On Fri, Sep 10, 2021 at 03:15:56PM +0200, Richard Biener wrote:
> On Fri, Sep 10, 2021 at 2:58 PM liuhongt <hongtao....@intel.com> wrote:
> >        if (REG_P (target)
> > -         && TRULY_NOOP_TRUNCATION_MODES_P (GET_MODE (target), ext_mode))
> 
> ^^^
> 
> I wonder if herein lies the problem in that the HFmode "truncation" from 
> SImode
> is considered noop?  Note the underlying target hook only looks at the mode
> precision and thus receives 16 and 32, and thus maybe that
> TRULY_NOOP_TRUNCATION_MODES_P query only makes sense for
> integer modes?  Though the documentation of the hook only talks about
> "conversion" of "values" ...

@deftypefn {Target Hook} bool TARGET_TRULY_NOOP_TRUNCATION (poly_uint64 
@var{outprec}, poly_uint64 @var{inprec})
This hook returns true if it is safe to ``convert'' a value of
@var{inprec} bits to one of @var{outprec} bits (where @var{outprec} is
smaller than @var{inprec}) by merely operating on it as if it had only
@var{outprec} bits.  The default returns true unconditionally, which
is correct for most machines.  When @code{TARGET_TRULY_NOOP_TRUNCATION}
returns false, the machine description should provide a @code{trunc}
optab to specify the RTL that performs the required truncation.
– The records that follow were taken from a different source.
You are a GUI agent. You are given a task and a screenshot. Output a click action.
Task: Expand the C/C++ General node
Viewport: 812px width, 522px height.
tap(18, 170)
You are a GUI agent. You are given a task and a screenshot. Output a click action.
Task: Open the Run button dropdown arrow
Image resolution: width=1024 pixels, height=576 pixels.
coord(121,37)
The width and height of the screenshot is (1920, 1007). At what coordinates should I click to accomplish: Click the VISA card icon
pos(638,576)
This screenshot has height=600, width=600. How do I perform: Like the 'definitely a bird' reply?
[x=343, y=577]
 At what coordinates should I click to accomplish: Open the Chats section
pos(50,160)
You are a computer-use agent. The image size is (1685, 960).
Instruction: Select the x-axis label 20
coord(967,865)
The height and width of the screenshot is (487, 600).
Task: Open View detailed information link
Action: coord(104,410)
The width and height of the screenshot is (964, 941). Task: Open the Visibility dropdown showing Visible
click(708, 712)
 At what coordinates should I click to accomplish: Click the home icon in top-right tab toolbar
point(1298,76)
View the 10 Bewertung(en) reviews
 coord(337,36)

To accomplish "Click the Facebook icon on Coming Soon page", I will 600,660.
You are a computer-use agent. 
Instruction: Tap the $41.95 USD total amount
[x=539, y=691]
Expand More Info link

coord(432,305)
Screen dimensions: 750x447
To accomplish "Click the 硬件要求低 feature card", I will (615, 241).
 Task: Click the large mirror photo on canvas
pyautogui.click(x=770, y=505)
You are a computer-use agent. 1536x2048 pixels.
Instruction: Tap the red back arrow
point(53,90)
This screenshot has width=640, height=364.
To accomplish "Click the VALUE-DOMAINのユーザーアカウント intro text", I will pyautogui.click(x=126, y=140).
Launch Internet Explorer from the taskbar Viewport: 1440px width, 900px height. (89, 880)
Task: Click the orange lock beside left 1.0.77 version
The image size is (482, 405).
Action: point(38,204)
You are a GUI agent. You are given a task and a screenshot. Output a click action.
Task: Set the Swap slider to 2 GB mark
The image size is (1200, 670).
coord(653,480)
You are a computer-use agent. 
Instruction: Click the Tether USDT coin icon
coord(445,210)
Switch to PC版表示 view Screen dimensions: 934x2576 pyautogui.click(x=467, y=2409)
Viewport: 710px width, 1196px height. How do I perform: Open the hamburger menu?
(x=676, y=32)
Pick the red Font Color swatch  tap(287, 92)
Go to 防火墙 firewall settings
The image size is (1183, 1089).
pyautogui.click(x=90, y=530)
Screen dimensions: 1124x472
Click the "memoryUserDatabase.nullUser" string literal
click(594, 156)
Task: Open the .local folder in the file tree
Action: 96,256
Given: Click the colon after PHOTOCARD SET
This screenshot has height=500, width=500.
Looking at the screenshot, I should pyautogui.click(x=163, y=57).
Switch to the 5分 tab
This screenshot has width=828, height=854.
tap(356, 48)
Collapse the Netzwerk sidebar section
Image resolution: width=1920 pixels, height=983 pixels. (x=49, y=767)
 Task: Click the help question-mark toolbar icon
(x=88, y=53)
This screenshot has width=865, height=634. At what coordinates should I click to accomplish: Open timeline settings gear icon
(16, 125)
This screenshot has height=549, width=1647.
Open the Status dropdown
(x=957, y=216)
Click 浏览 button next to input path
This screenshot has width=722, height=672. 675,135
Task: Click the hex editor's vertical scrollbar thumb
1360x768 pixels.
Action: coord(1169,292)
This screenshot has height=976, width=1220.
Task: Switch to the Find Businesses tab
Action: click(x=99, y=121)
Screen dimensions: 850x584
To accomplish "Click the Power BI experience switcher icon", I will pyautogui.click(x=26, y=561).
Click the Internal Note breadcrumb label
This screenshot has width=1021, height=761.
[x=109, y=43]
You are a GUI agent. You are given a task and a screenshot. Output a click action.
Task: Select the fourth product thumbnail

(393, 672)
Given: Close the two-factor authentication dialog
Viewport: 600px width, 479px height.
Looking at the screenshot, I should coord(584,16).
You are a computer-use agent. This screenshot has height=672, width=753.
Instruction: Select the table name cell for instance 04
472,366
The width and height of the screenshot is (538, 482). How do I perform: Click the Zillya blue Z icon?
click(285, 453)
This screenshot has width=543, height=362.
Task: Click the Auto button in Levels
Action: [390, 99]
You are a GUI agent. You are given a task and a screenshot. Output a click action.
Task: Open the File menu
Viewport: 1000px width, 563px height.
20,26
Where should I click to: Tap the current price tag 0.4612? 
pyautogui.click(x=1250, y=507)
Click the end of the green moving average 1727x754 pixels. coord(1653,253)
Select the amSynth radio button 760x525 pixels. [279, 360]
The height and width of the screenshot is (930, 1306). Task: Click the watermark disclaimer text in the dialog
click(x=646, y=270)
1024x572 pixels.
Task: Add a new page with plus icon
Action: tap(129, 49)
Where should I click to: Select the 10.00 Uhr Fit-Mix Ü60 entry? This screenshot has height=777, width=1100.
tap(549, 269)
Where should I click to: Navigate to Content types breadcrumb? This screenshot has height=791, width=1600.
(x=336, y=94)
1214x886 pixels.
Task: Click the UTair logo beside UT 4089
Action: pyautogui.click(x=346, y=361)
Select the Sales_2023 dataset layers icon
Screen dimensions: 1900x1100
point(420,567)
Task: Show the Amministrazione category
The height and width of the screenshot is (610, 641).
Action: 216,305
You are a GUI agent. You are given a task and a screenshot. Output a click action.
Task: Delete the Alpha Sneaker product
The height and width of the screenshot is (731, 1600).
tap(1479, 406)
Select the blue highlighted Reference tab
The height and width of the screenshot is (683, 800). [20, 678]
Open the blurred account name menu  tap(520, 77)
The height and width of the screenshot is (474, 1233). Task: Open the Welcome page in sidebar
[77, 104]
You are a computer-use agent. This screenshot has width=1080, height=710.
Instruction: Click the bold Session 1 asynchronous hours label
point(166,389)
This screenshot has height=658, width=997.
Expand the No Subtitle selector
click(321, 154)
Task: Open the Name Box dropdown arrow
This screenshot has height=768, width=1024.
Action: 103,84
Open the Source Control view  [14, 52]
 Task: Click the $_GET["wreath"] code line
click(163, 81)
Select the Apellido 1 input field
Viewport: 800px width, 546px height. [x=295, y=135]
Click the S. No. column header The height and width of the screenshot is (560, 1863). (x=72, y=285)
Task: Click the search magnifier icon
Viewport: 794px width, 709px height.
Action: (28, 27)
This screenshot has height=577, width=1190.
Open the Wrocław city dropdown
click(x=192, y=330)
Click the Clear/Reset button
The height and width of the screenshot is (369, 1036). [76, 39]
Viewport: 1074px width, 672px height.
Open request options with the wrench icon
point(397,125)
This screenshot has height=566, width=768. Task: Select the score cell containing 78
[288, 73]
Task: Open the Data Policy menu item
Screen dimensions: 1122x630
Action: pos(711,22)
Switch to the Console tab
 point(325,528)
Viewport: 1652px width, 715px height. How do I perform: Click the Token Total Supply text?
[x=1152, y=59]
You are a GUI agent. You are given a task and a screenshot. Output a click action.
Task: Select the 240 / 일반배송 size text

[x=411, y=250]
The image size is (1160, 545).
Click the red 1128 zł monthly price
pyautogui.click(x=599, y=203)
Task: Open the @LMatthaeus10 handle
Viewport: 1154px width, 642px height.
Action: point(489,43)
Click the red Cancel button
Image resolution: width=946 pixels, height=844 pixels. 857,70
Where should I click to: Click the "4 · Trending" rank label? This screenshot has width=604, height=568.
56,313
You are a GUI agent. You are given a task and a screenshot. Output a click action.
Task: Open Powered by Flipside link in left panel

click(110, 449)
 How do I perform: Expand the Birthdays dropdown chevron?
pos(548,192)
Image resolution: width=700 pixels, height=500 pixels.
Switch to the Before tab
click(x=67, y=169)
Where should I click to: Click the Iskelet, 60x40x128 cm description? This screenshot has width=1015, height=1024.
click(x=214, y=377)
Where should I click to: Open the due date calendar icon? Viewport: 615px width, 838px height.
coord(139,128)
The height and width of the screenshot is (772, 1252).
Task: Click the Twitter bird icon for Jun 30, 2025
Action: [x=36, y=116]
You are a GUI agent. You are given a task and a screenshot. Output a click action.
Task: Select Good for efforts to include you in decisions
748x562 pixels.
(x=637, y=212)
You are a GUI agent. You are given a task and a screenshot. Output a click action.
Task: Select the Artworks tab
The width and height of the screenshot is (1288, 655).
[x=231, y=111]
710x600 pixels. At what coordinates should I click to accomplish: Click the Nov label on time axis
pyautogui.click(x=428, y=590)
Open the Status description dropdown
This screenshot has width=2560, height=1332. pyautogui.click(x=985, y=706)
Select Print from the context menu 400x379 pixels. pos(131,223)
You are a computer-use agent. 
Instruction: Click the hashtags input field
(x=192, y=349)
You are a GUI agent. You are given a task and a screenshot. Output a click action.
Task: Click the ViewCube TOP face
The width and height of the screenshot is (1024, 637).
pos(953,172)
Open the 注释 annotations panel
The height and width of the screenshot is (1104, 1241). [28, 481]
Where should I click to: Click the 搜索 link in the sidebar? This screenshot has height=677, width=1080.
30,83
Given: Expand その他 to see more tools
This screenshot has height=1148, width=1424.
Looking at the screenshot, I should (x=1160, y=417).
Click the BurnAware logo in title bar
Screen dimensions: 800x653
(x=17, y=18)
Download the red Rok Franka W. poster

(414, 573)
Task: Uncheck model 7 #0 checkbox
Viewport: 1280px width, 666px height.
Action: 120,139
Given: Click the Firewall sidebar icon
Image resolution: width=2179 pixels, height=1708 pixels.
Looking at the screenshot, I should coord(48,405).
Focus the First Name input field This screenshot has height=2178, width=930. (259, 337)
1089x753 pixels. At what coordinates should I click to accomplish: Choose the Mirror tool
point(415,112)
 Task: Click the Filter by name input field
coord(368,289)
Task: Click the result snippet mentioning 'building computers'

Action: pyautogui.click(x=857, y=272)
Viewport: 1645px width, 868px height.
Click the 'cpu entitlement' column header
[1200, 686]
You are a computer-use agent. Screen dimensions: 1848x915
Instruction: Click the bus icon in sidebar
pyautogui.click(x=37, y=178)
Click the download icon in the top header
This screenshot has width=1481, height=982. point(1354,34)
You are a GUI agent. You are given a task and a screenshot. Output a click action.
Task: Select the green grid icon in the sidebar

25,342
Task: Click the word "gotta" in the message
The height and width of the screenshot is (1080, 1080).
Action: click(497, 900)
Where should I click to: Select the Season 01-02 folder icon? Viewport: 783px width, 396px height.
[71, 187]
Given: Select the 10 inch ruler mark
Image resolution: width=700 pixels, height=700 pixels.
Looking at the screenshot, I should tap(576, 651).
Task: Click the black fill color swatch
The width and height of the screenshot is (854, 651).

@cindex @code{trunc@var{m}@var{n}2} instruction pattern
@item @samp{trunc@var{m}@var{n}2}
Truncate operand 1 (valid for mode @var{m}) to mode @var{n} and
store in operand 0 (which has mode @var{n}).  Both modes must be fixed
point or both floating point.


TRULY_NOOP_TRUNCATION does not make sense to ask if changing mode class.